Com mais de 220 fotografias ao lado de notas e storyboards, adereços e polaroides, todos reunidos no estúdio de Lindbergh, a exposição oferece uma visão do processo criativo do artista e mostra o mundo através de seus olhos.

Nascido em 1944 no antigo território alemão de Wartheland, uma área da Polônia anexada pelos nazistas, Peter Brodbeck (seu nome de batismo) iniciou a carreira como fotógrafo nos anos 1970, após ter passado mais de uma década estudando e produzindo pinturas. Ele abriu seu primeiro estúdio em Düsseldorf em 1973. Cinco anos depois, se tornou um dos fotógrafos da revista alemã Stern.

Lindbergh retratou grupo de modelos em poses casuais em 1988

Lindbergh retratou grupo de modelos em poses casuais em 1988

No final dos anos 1980, ele se tornaria mundialmente conhecido por retratar modelos como personagens fortes, fotografadas muitas vezes em poses casuais, sem maquiagem pesada e adornos excessivos nos cabelos, contrariando totalmente o padrão da época, que dava preferência para cabelos superproduzidos e poses artificiais.

Em 1988, ele fotografou para a Vogue britânica um grupo de jovens modelos com camisas sociais brancas se divirtindo em uma praia de Malibu.
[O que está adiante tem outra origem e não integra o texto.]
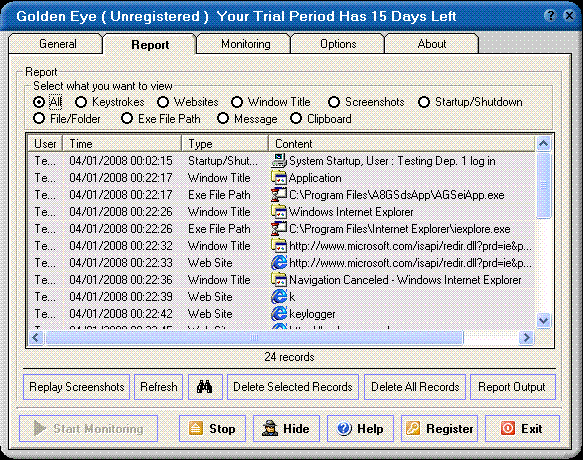
Task: Click the scroll down arrow of records list
Action: tap(544, 320)
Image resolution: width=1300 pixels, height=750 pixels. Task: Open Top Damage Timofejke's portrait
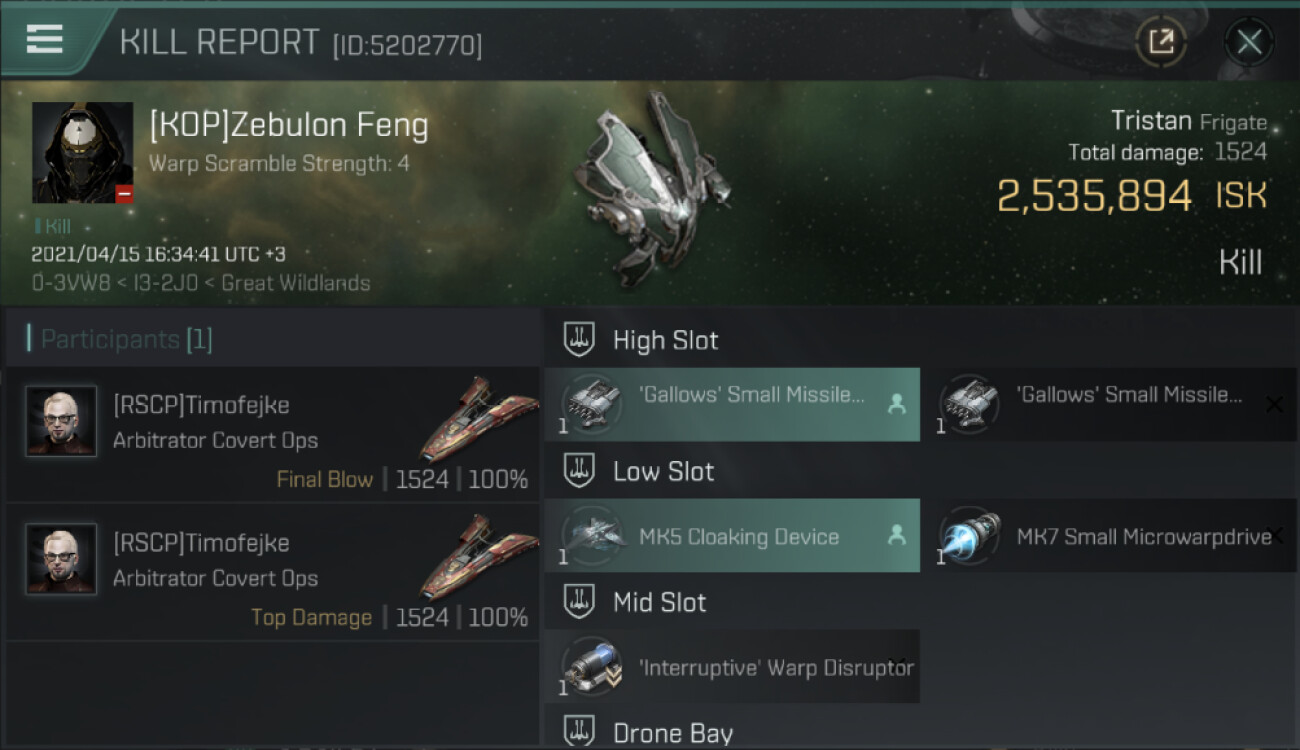pyautogui.click(x=61, y=560)
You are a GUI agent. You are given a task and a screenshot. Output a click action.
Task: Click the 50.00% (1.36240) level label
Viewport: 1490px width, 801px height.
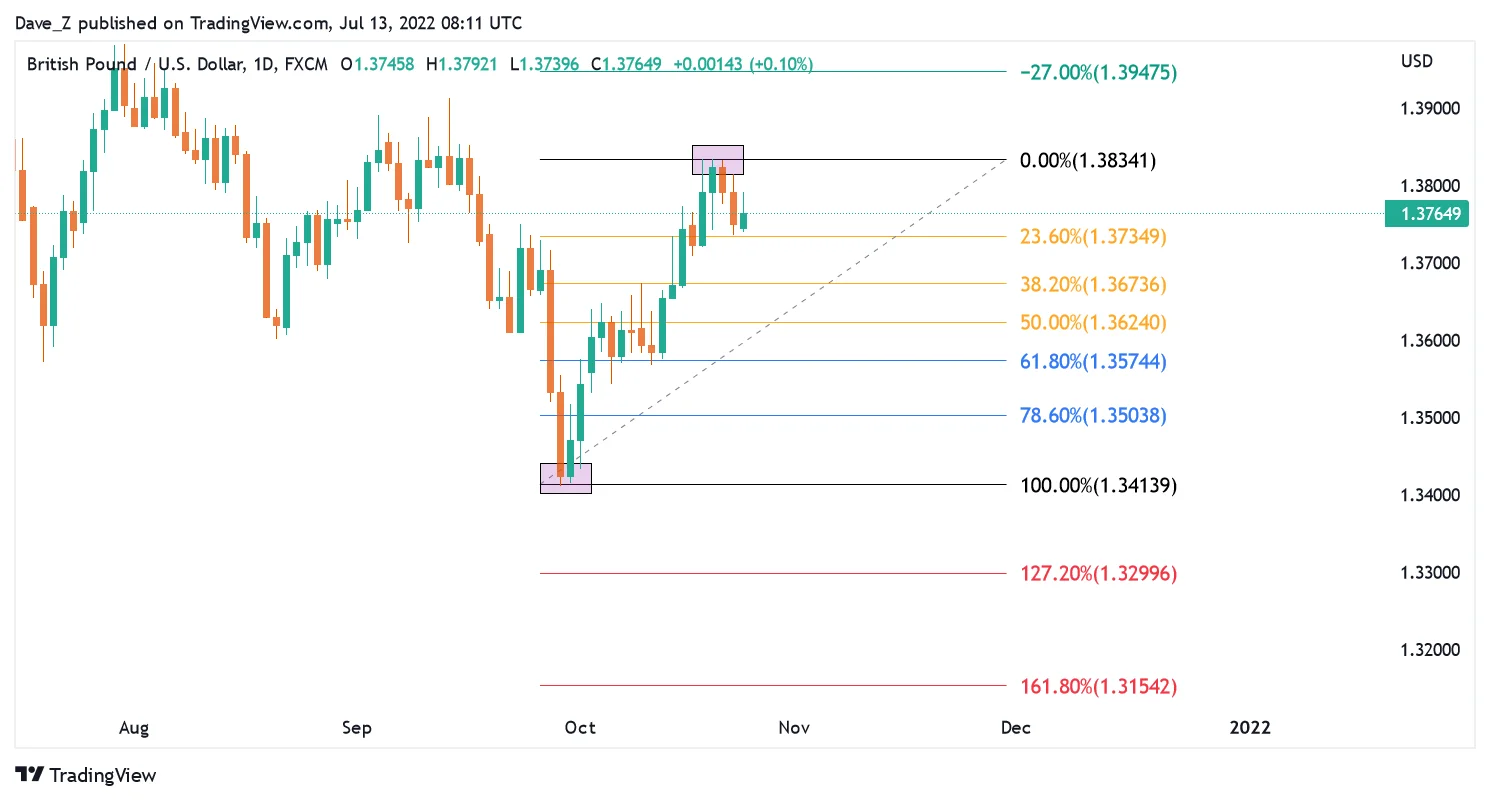click(1093, 323)
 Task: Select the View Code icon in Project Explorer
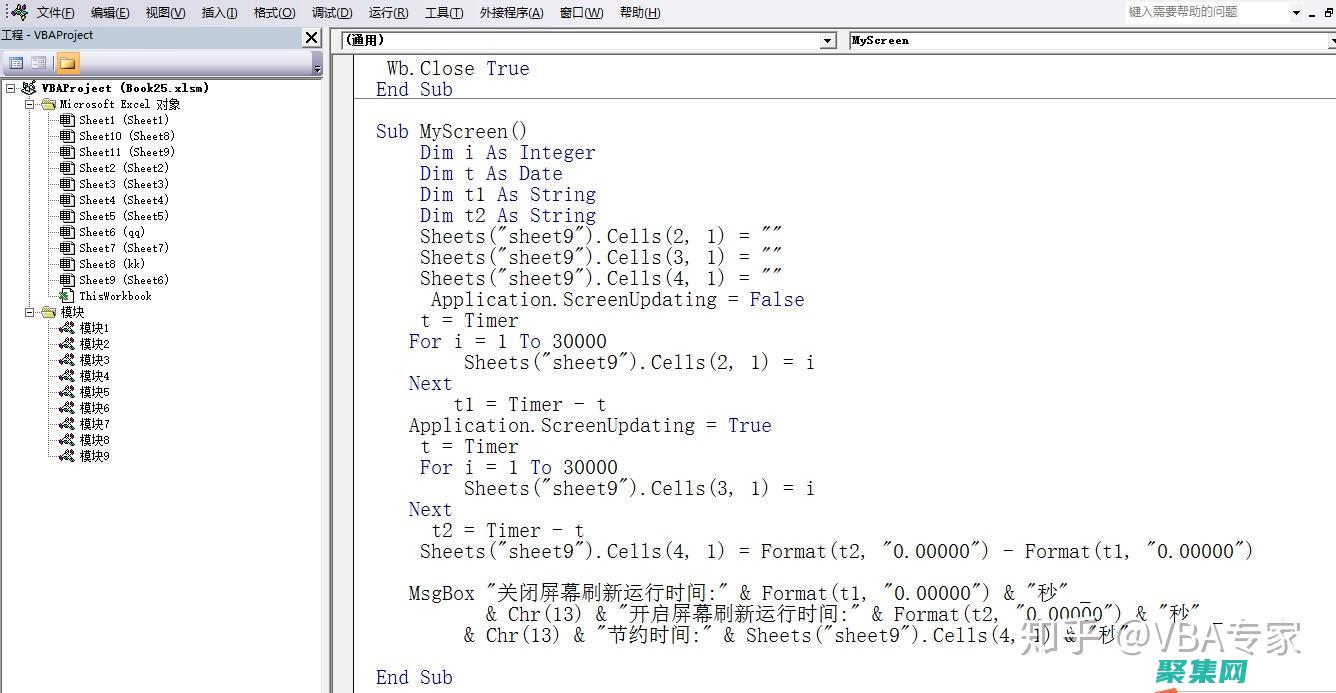[16, 62]
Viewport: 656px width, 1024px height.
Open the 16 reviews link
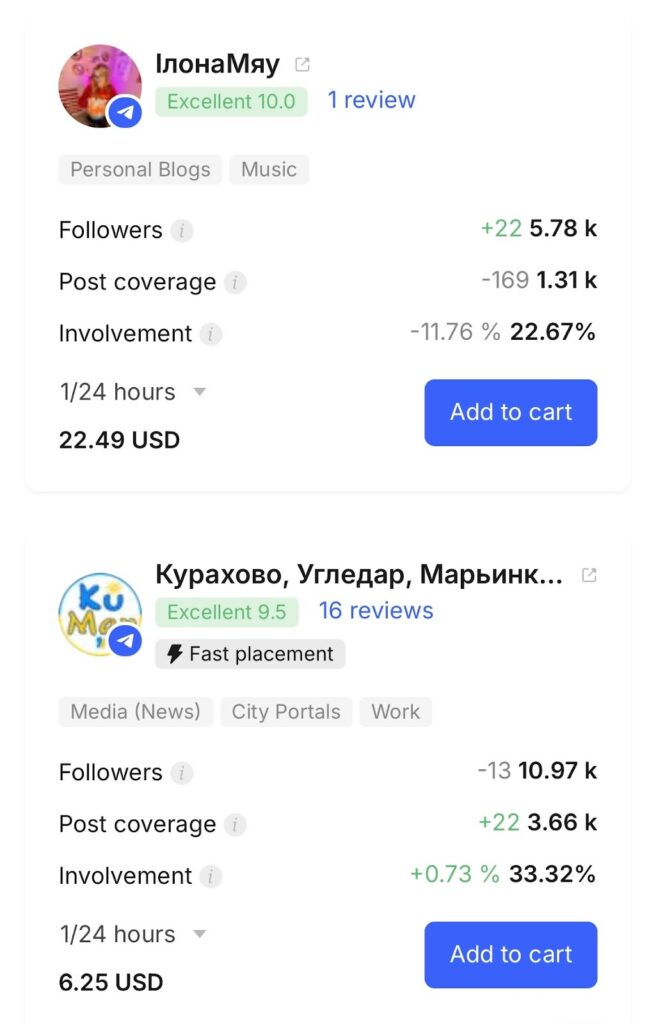pyautogui.click(x=376, y=611)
A série de fotografias não agradou a chefia da revista à época e acabou engavetada.

Mas as imagens chamaram a atenção de Anna Wintour, que viria a assumir a direção-geral da franquia de revistas no mesmo ano. Com a Vogue sob direção de Wintour, Lindbergh seria o responsável pela primeira capa icônica de uma nova era. A edição da Vogue americana de novembro de 1988 mostrava a modelo Michaela Berçu, combinando uma caríssima blusa do designer Christian Lacroix com um par de jeans comum e exibindo um ar feliz e casual.

A icônica capa da Vogue de janeiro de 1990: o início da era das supermodelos

A icônica capa da "Vogue" de janeiro de 1990: o início da era das supermodelos

Lindbergh ainda foi creditado como o pai da era das supermodelos dos anos 1990 ao produzir a fotografia de capa da edição de janeiro de 1990 da Vogue britânica.

Em preto e branco, sua marca registrada, a capa mostrava as jovens modelos Linda Evangelista, Naomi Campbell, Tatjana Patitz, Cindy Crawford e Christy Turlington com o horizonte de Nova York. A edição rapidamente se tornaria lendária pela ousadia de mostrar um grupo de modelos em ascensão com maquiagem minimalista e roupas simples. Nascia a era das supermodelos.

Nesta terça-feira, Wintour lamentou a morte do alemão. "Como é devastador saber que perdemos Peter, um homem generoso e adorável que, mais do que qualquer fotógrafo, definiu como vemos a moda em nossa era moderna", disse a editora-chefe da Vogue. "O que eu mais amava no trabalho dele era como ele era empoderador, como ele acreditava em evocar força e autoconfiança nas mulheres e capturar sua beleza natural sem adornos. Não havia ninguém como ele, e ele fará muita falta."

Pirelli Kalender 2017 Julianne Moore (picture-alliance/dpa/Peter Lindbergh)

A atriz Julianne Moore, então com 55 anos, nas lentes de Lindbergh. Imagem fez parte do calendário Pirelli de 2017, que fugiu do padrão de jovens modelos seminuas

Lindbergh ainda se destacou por sua ojeriza a retocar fotografias digitalmente e por seu desejo de mostrar o corpo humano com todas as suas imperfeições. Ele inclusive fazia as publicações de moda assinarem contratos se comprometendo a não alterar as fotografias.

Em 2016, o alemão comandou as fotografias da edição de 2017 do célebre calendário Pirelli. Em contraste com muitas edições anteriores, as fotos de Lindbergh não mostraram jovens modelos seminuas, mas uma gama de atrizes com idades que variavam entre 28 e 71 anos.

Em 2015, ele resumiu essa filosofia em um livro sobre sua obra. "Se fotógrafos são responsáveis por criar ou refletir a imagem das mulheres na sociedade, então, devo dizer, só há um caminho para o futuro: eles definirem as mulheres como fortes e independentes. Esta deveria ser a responsabilidade dos fotógrafos hoje em dia: libertar as mulheres e, finalmente, todo mundo do terror da juventude e da perfeição."